┏━━
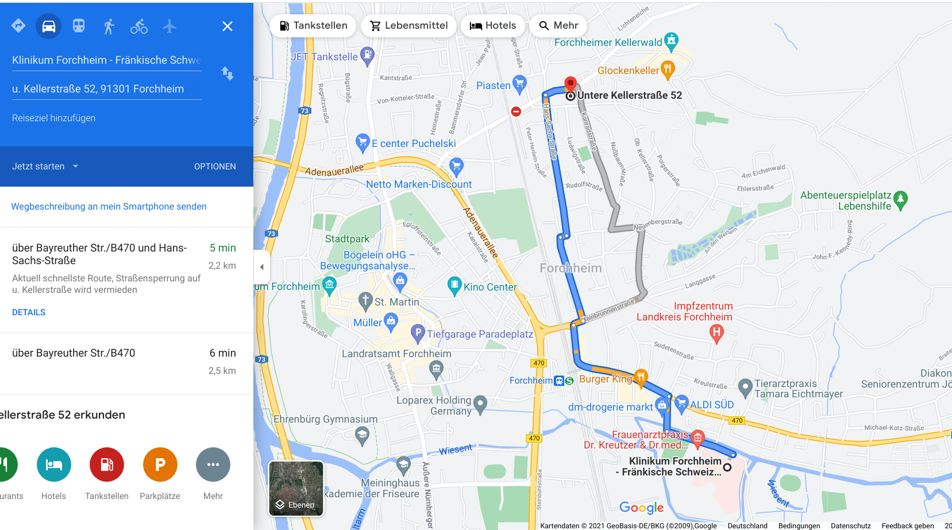952x530 pixels.
Task: Open route OPTIONEN settings
Action: [215, 167]
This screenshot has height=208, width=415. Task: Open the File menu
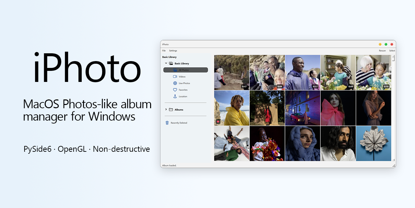click(x=164, y=51)
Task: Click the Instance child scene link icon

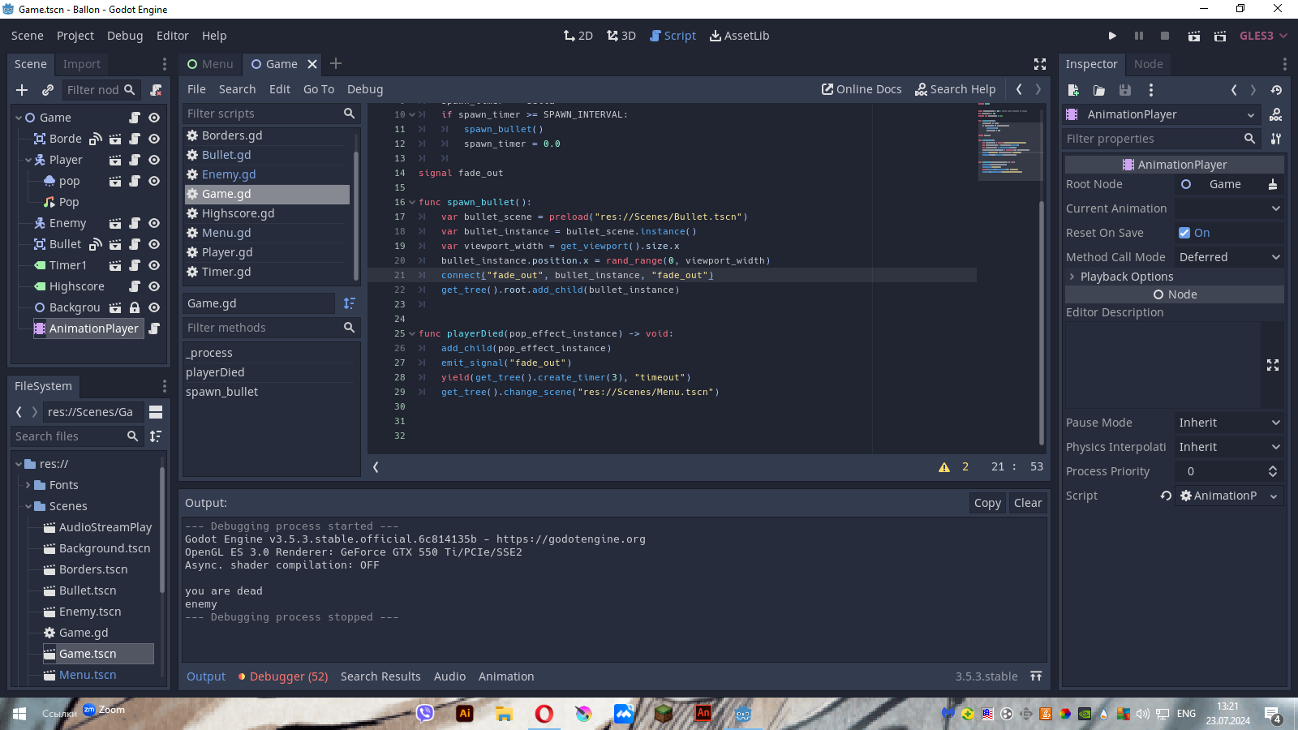Action: [48, 90]
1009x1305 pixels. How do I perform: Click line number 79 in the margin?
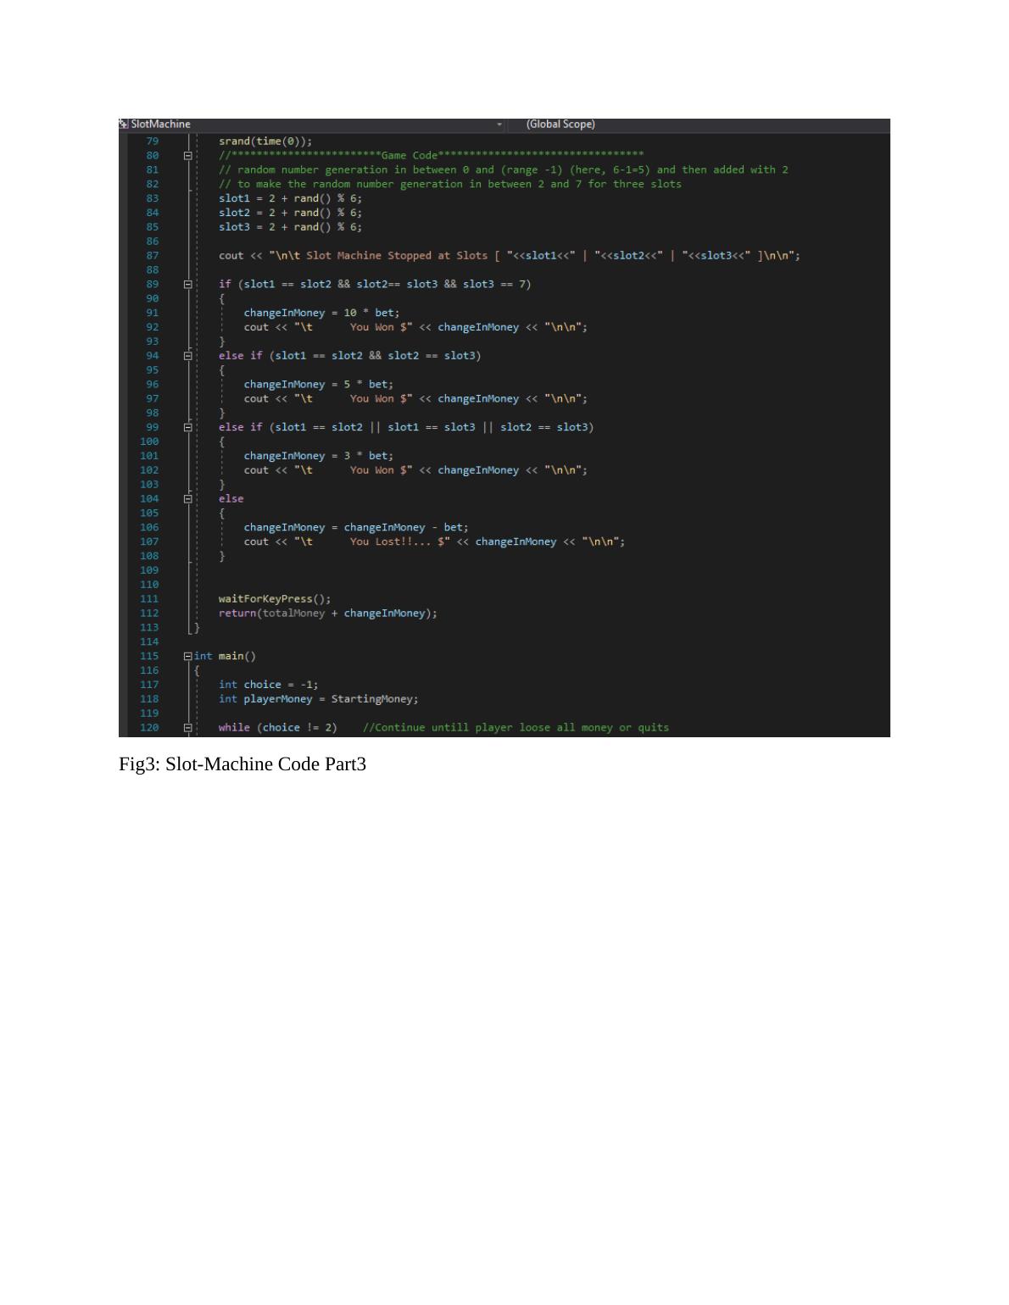152,142
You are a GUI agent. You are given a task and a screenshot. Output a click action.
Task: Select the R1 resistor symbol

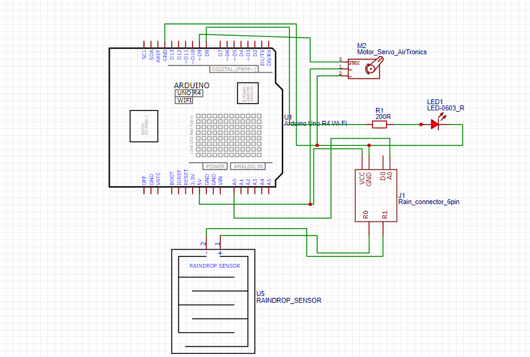tap(380, 125)

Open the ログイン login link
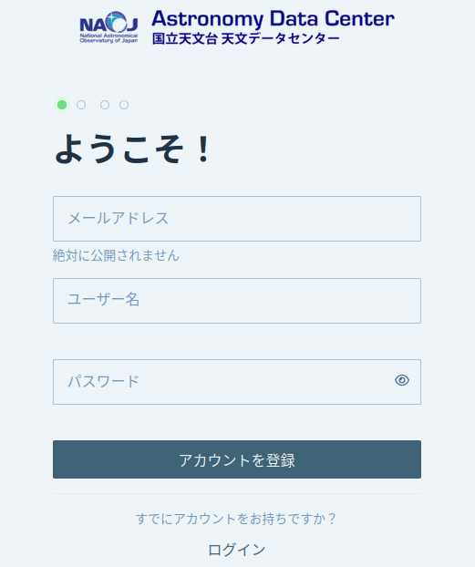pos(237,550)
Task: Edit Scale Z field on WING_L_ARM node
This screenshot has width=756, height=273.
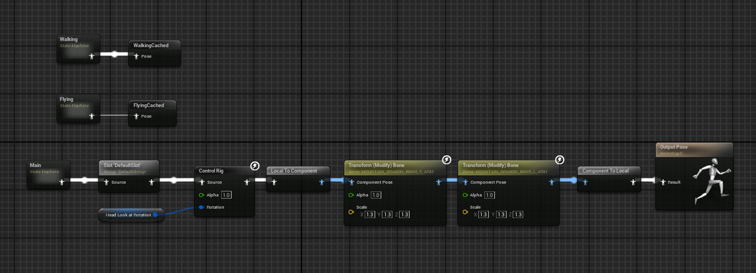Action: [518, 215]

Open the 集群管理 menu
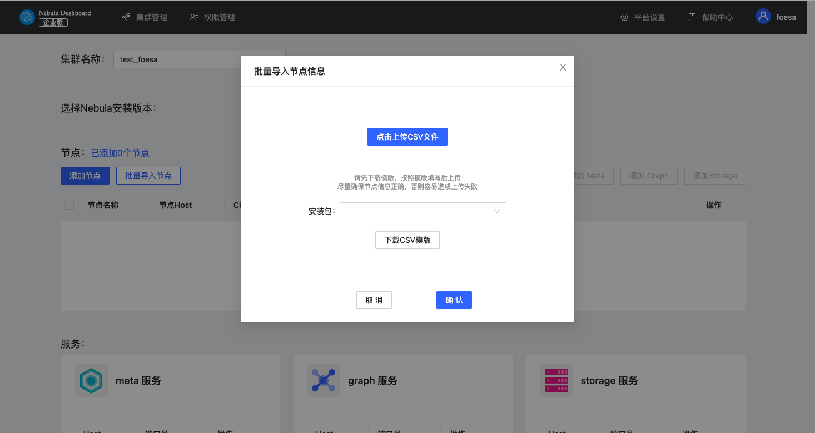pos(151,17)
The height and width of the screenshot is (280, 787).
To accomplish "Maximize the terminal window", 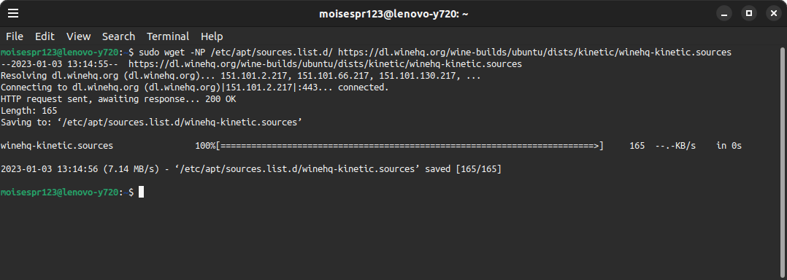I will point(749,14).
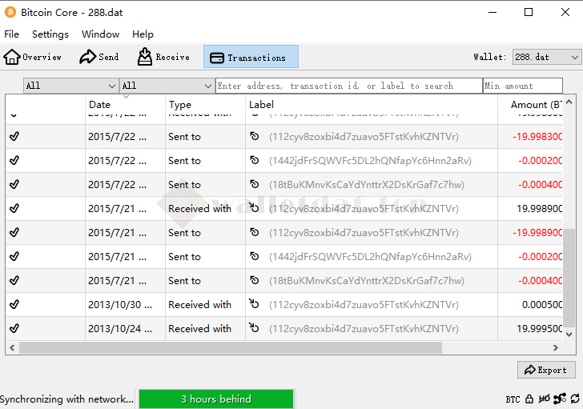583x409 pixels.
Task: Click the horizontal scrollbar of the table
Action: [x=231, y=347]
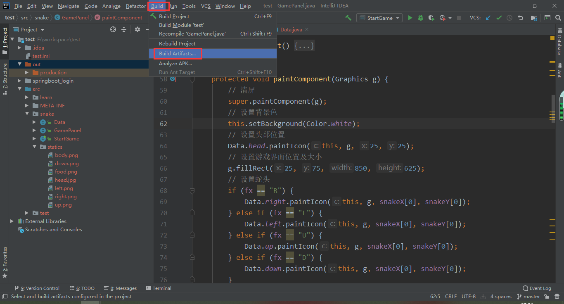Open the StartGame run configuration dropdown

[x=379, y=18]
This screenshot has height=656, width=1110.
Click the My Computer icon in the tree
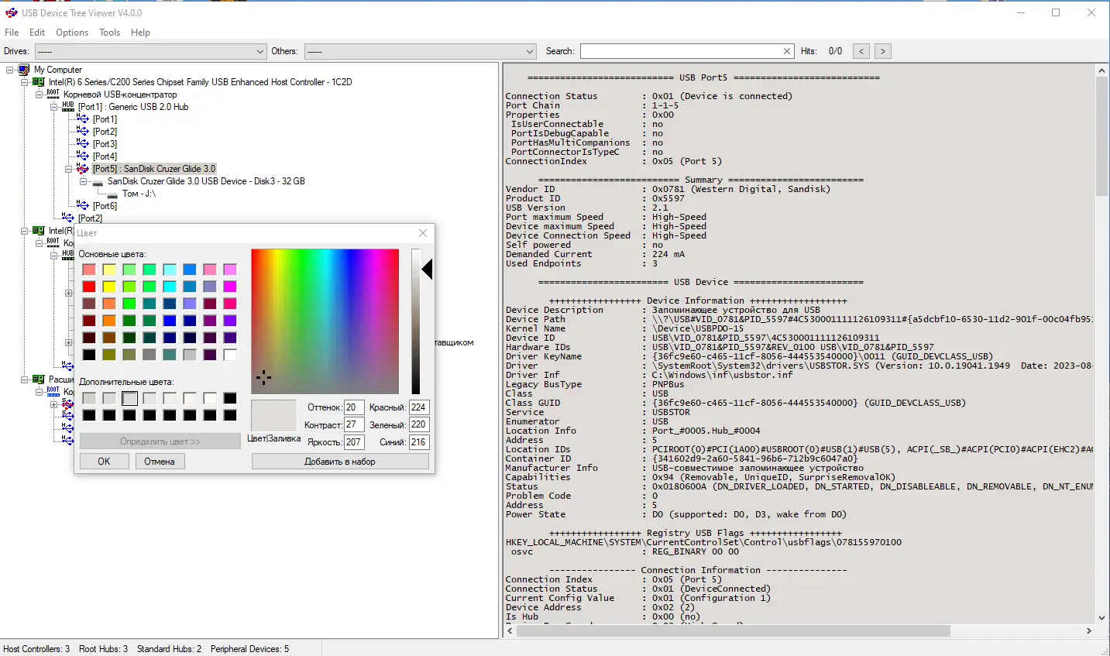24,70
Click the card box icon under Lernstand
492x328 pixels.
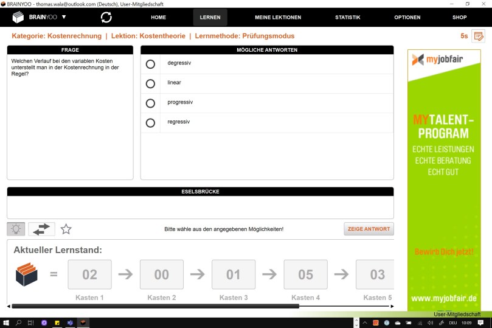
┗━━
What to work on: Your output should be the lines from the line containing "Click the card box icon under Lernstand" through the last line of the listing above, restated exactly, with no pictures among them.

Solved problem:
Click the card box icon under Lernstand
492x328 pixels.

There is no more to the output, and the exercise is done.